COURT OF APPEALS OF VIRGINIA
Present: Judges Humphreys, McClanahan and Senior Judge Bumgardner
Argued at Richmond, Virginia
DEVIN JAMAR JONES
MEMORANDUM OPINION * BY
v. Record No. 1710-07-2 JUDGE RUDOLPH BUMGARDNER, III
MAY 27, 2008
CHARLOTTESVILLE DEPARTMENT
OF SOCIAL SERVICES
FROM THE CIRCUIT COURT OF THE CITY OF CHARLOTTESVILLE
Marc Jacobson, Judge
(Pamela R. Johnson, on brief), for appellant. Appellant submitting
on brief.
(Francesca Fornari, Assistant City Attorney; Michael J. Hallahan, II,
Guardian ad litem for the minor child, on brief), for appellee.
Appellee and Guardian ad litem submitting on brief.
Devin Jamar Jones appeals the termination of his parental rights to his child. He contends
the trial court erred because he was not the cause of the neglect that led to his child’s placement in
foster care and because he was not offered reasonable and appropriate services intended to reunite
him with his child.1 The issue raised by the appellant on this appeal was not the issue raised in the
trial court. Accordingly, we affirm the trial court.
*
Pursuant to Code § 17.1-413, this opinion is not designated for publication.
1
The Question Presented in the appellant’s brief states:
Did the Court err by terminating Appellant’s parental rights and approving
the foster care plan with the goal of adoption when the neglect which led to
the child’s placement in foster care was not due to any neglect by Appellant
and, further, when Appellant was not offered any reasonable and appropriate
services intended to reunite him and his child?

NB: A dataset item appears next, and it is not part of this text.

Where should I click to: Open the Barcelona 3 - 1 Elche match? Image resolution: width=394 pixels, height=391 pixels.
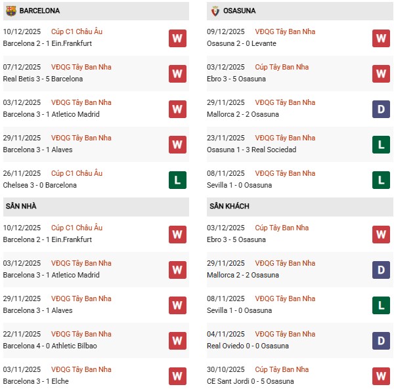pyautogui.click(x=35, y=381)
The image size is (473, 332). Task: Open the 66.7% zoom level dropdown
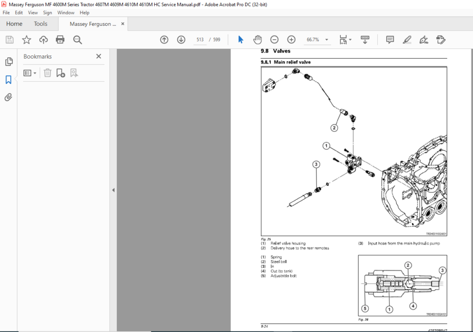pyautogui.click(x=317, y=40)
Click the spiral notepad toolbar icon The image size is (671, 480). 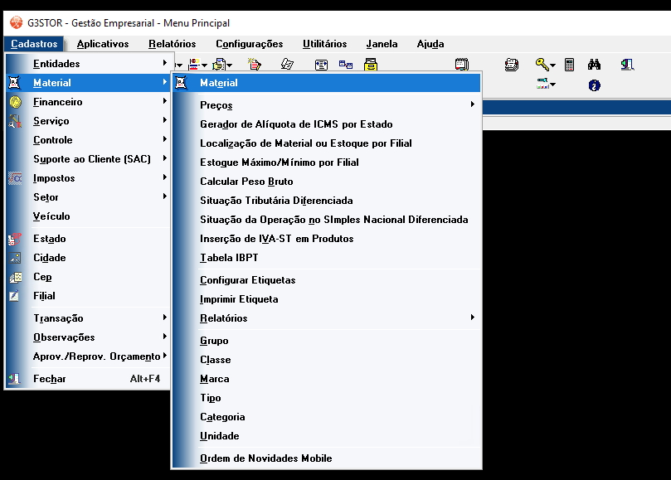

The argument that the father did not neglect the child is not addressed in his brief. Rule
5A:20 requires his brief to include “the principles of law, the argument, and the authorities relating
to each question presented.” In addition, the argument that he was not offered any reasonable and
appropriate services was not raised in the trial court. “The Court of Appeals will not consider an
argument on appeal which was not presented to the trial court.” Ohree v. Commonwealth, 26
Va. App. 299, 308, 494 S.E.2d 484, 488 (1998). See Rule 5A:18.
The argument that the father does make in his brief is inadequate for appellate review.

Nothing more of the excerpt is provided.